--- Begin Input rows ---

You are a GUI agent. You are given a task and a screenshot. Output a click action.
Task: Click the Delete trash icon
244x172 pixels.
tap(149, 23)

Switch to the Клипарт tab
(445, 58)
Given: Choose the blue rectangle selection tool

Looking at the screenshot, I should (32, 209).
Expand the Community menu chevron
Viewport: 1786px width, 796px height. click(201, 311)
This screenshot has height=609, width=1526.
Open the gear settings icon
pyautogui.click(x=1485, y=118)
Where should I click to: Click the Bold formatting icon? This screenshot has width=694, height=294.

--- End Input rows ---

Objective: Please present every line of the data above as a numbered list, leaving out the blank lines.

The result:
1. You are a GUI agent. You are given a task and a screenshot. Output a click action.
2. Task: Click the Delete trash icon
3. 244x172 pixels.
4. tap(149, 23)
5. Switch to the Клипарт tab
6. (445, 58)
7. Given: Choose the blue rectangle selection tool
8. Looking at the screenshot, I should (32, 209).
9. Expand the Community menu chevron
10. Viewport: 1786px width, 796px height. click(201, 311)
11. This screenshot has height=609, width=1526.
12. Open the gear settings icon
13. pyautogui.click(x=1485, y=118)
14. Where should I click to: Click the Bold formatting icon? This screenshot has width=694, height=294.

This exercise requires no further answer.